There were seniors Nate Rouda and Justin Peterson last season and a three-year starter in Jesse Zalk prior to that.

But with all these guys having graduated, the Wildcats will now have to rely on a younger group of receivers to come though.

Central Washington has three wide receivers with playing time from last year. The rest redshirted or transferred in from other schools.

“There are going to be some new guys,” said CWU head coach Ian Shoemaker. “There is some length and some acceleration that we like, and while some guys have had three or so years of experience in the system, these guys are still growing as far as where they need to be.”


Redshirt freshman Tyson Rainwater arrived in Ellensburg last season and knew he was going to redshirt, but he had no problem with it.

“I was sitting behind some very smart receivers and stayed in the classroom with coach Gibson to learn defenses,” Rainwater said. “I learned from everybody and it really helped.”

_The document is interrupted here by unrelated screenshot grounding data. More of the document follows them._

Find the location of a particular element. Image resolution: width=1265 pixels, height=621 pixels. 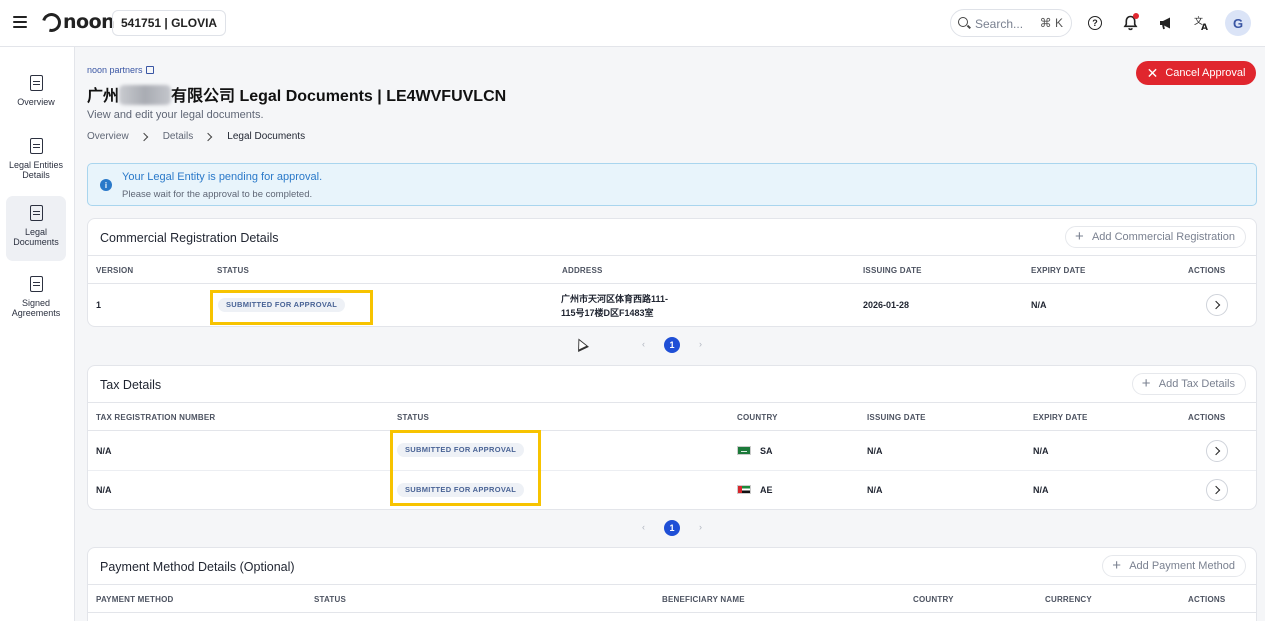

breadcrumb: Overview Details Legal Documents is located at coordinates (196, 136).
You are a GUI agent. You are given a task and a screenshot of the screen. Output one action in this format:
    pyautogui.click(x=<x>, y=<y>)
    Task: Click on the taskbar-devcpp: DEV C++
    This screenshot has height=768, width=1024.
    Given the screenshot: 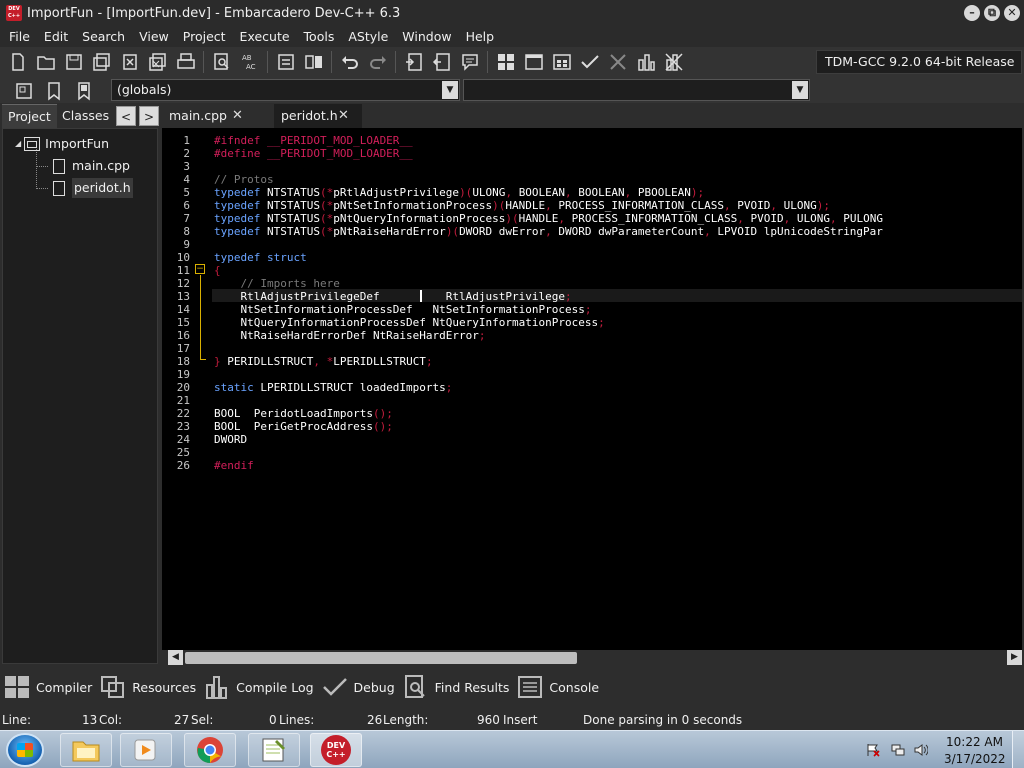 What is the action you would take?
    pyautogui.click(x=336, y=750)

Rainwater already had glimpses of what he was capable of during last April’s spring game, but now he has confidence that this group can be even better.

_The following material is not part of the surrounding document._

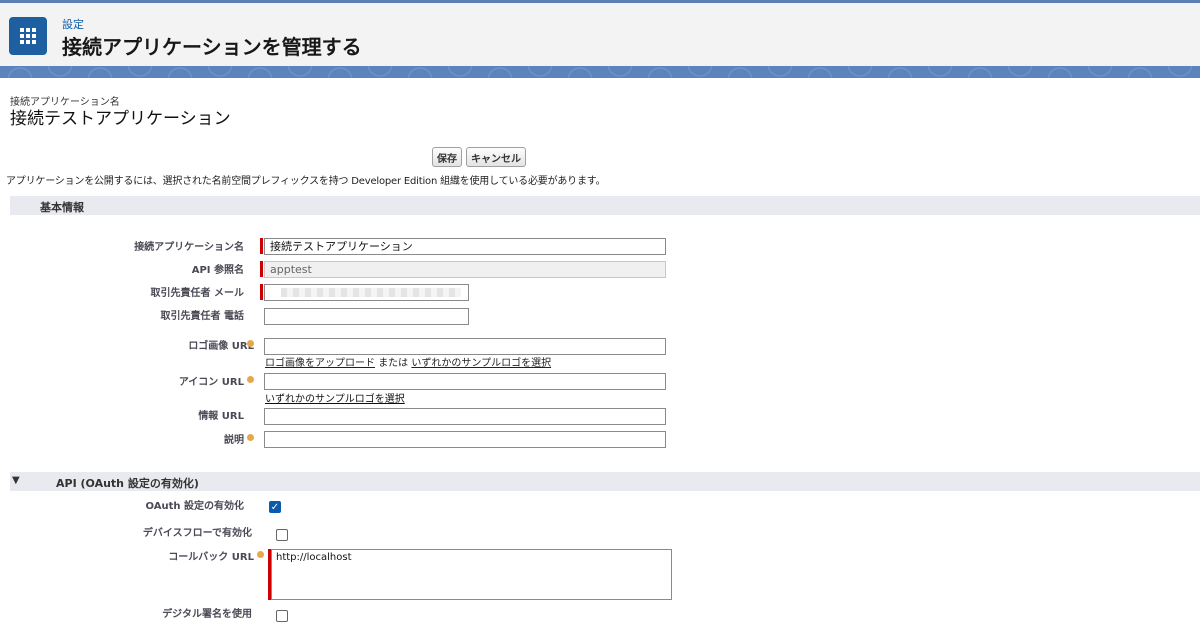  I want to click on decorative-band, so click(600, 72).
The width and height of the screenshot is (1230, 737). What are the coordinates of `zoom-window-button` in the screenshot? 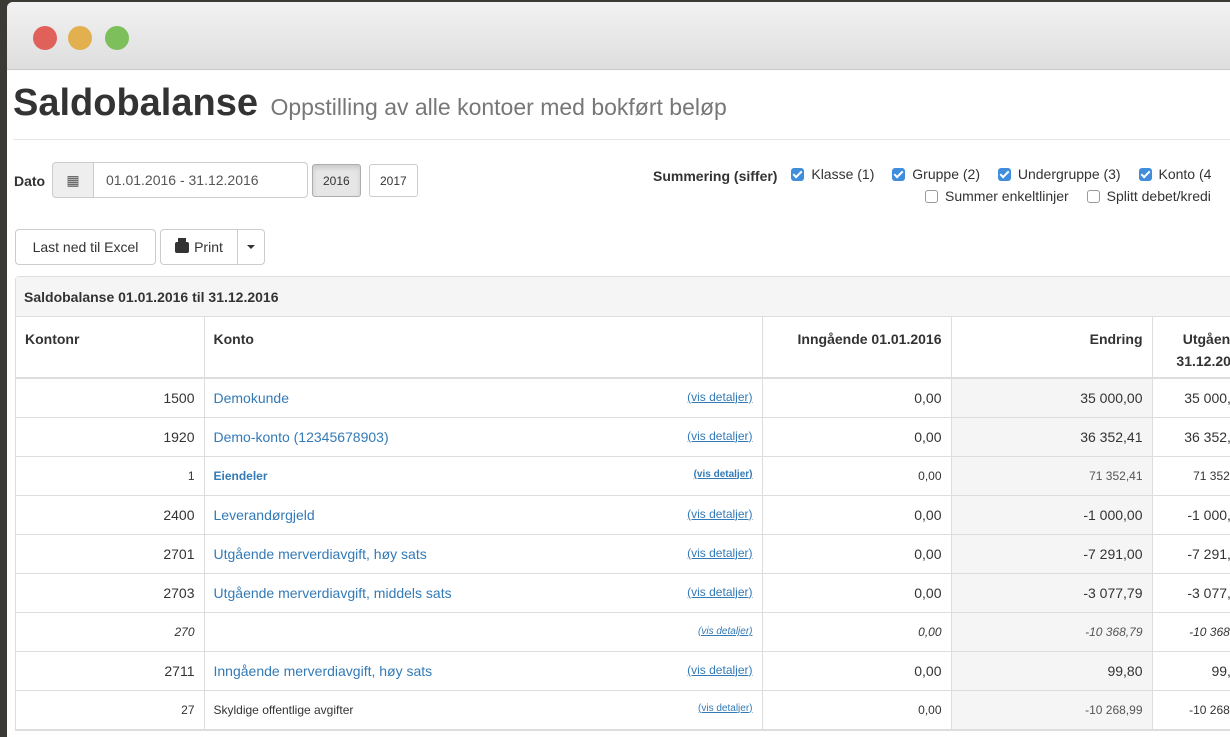 It's located at (117, 38).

Other young wide receivers include sophomore Tony Archie and redshirt freshmen Daniel Johnson, Ryan Ramones and Quinton Lewis.

Out of the young group, Archie has the most experience as he played in all 12 games but only recorded four catches for 37 yards.

“We just have guys that want to come out here and work,” said junior wide receiver Jojo Hillel.


Hillel arrived at Central Washington looking to battle for the starting quarterback job, but after losing out to Eastern Washington University transfer quarterback Reilly Hennessey, Shoemaker had the idea to move Hillel to wide receiver.

In his first season, he caught 17 passes for 194 yards and three touchdowns. This season he looks to improve on that.

“We have a bunch of young guys eager to learn and I’m going to have to step up,” Hillel said. “I need to get them going because once it is rolling, this train isn’t going to stop.”


Although the run game might be more prominent in the no-huddle style offense, Hillel knows how a group of wide receivers knows makes an impact. The Wildcats finished fourth in the GNAC in receiving yards, but just two touchdowns shy of conference leader Humboldt State.

It might be just a question of when will Shoemaker and his coaches have their young receivers ready.

“We have athletes (in this wide receiving corps),” Rainwater said. “We just need to put it together. You will see on game day.”